1.2 Time for Regression Analysis?

As Bland and Altman say in their paper, at this point it’s usual to calculate the correlation coefficient (r) between the two methods. Doing so will give r = 0.94 (p < 0.001). They continue: “The null hypothesis here is that the measurements by the two methods are not linearly related. The probability is very small and we can safely conclude that PEFR measurements by the mini and large meters are related. However, this high correlation does not mean that the two methods agree”, to paraphrase:

r measures how correlated two variables are, not the extent to which they agree.

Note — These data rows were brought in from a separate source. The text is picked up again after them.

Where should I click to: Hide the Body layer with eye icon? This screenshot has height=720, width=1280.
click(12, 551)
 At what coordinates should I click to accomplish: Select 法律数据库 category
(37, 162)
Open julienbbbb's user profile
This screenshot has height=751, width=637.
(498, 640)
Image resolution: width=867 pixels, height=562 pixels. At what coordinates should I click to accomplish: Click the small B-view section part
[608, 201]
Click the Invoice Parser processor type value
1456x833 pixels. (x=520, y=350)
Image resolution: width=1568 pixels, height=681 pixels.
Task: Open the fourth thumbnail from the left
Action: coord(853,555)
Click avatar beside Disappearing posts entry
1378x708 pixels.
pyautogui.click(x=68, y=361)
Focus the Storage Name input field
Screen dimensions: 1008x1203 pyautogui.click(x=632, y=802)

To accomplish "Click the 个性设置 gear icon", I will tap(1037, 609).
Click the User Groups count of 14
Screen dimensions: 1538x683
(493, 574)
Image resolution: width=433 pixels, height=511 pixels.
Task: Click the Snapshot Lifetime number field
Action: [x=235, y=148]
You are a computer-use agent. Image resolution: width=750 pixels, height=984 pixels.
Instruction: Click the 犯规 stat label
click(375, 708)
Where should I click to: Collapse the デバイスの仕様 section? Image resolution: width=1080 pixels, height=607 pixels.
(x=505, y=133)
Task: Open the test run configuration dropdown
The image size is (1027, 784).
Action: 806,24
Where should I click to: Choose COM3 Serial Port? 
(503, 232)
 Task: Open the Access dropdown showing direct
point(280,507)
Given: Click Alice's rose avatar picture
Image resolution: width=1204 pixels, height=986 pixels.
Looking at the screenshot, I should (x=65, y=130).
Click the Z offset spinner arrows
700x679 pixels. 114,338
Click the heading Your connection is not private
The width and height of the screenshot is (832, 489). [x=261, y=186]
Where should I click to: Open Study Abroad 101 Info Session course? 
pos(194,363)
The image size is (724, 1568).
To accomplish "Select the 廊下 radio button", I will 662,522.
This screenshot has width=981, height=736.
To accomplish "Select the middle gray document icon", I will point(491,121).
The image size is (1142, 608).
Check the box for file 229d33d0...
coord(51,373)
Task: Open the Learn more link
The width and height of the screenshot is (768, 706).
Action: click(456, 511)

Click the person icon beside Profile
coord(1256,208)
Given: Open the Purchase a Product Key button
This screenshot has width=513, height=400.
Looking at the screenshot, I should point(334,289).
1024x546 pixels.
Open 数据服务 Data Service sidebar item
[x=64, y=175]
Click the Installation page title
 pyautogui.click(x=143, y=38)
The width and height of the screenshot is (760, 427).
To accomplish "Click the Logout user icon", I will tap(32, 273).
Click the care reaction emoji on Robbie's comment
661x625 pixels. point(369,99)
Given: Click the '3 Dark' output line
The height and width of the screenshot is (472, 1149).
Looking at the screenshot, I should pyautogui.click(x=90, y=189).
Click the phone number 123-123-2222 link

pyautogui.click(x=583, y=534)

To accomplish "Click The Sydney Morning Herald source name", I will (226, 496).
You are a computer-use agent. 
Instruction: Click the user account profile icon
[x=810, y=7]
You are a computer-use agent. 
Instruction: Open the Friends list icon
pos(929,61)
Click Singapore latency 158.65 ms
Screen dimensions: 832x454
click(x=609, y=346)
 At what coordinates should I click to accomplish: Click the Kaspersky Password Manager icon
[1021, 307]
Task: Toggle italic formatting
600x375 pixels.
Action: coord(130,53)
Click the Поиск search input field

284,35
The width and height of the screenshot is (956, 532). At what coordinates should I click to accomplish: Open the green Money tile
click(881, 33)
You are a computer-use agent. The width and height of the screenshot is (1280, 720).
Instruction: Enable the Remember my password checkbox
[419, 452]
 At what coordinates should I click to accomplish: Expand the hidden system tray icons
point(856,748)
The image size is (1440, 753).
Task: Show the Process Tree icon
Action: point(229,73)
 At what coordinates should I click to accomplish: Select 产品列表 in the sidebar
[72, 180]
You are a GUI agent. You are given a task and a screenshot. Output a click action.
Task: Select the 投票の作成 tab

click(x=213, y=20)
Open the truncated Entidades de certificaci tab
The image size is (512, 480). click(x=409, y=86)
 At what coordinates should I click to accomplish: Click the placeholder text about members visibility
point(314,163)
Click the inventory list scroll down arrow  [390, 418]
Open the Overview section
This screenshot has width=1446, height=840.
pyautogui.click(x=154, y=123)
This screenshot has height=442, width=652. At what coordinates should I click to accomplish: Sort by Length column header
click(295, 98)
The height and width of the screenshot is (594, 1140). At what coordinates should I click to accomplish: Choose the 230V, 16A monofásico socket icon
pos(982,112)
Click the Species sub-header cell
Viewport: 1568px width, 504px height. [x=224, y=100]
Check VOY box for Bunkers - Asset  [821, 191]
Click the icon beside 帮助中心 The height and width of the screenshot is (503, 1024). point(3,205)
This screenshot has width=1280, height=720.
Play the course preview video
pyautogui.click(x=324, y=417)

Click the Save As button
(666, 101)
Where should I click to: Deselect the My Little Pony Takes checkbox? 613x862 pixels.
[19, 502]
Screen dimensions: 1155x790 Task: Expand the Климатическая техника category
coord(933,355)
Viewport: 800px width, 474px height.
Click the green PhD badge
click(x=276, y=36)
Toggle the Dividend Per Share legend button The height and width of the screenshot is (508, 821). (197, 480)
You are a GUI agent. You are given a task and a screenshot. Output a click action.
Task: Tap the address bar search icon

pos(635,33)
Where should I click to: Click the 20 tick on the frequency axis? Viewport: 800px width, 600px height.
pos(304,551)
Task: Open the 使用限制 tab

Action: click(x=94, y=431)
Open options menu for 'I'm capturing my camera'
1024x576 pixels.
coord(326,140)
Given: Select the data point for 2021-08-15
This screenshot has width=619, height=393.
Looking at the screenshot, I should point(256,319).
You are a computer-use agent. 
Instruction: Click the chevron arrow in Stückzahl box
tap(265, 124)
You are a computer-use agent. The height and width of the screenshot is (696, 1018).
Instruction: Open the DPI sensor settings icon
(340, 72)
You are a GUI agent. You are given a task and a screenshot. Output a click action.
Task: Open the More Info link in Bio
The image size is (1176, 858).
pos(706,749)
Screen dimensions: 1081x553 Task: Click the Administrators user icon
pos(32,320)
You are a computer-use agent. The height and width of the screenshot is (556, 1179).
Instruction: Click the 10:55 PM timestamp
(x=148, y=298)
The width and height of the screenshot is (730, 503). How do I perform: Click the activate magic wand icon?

Perfect agreement implies that all the points lie along the line of equality, while a large r value merely implies that they all lie on a straight line (which could be any straight line)
Correlation depends on the range over which you test. If we only look at the data below 500 L/min or only the data above 500 L/min we get smaller values of r (0.88 and 0.90 respectively) than when we look at all the data together (r = 0.94). However, it would be absurd to argue that agreement is worse below 500 L/min and worse above 500 L/min than it is for everybody.
The test of significance may show that the two methods are related, but it would be amazing if two methods designed to measure the same quantity were not related! The test of significance is irrelevant to the question of agreement.
The r statistic is difficult to interpret: is an r value of 0.992 much worse than one of 0.996? How much worse?

All the above leads us towards looking for a new method of measuring agreement:

1.3 Bland-Altman Analysis

In essence, if we are interested in knowing to what extent two measurement methods differ we should calculate the average difference between the values they produce when measuring the same participant. If this is small it means that it is effectively irrelevant which method you use; both will yield a similar result. The two methods or devices can thus be used interchangeably, or one can be used instead of the other if it is preferable for whatever reason. To check that this measurement difference is not related to the actual value that is being measured, it is useful to plot it against the mean value of the two values (ideally you would plot it against the true value, but as this is unknown the mean value that was measured is your best guess).

First calculate the means and differences. This is the data that will be plotted:

means <- (df[["Wright Large"]] + df[["Wright Mini"]]) / 2
diffs <- df[["Wright Large"]] - df[["Wright Mini"]]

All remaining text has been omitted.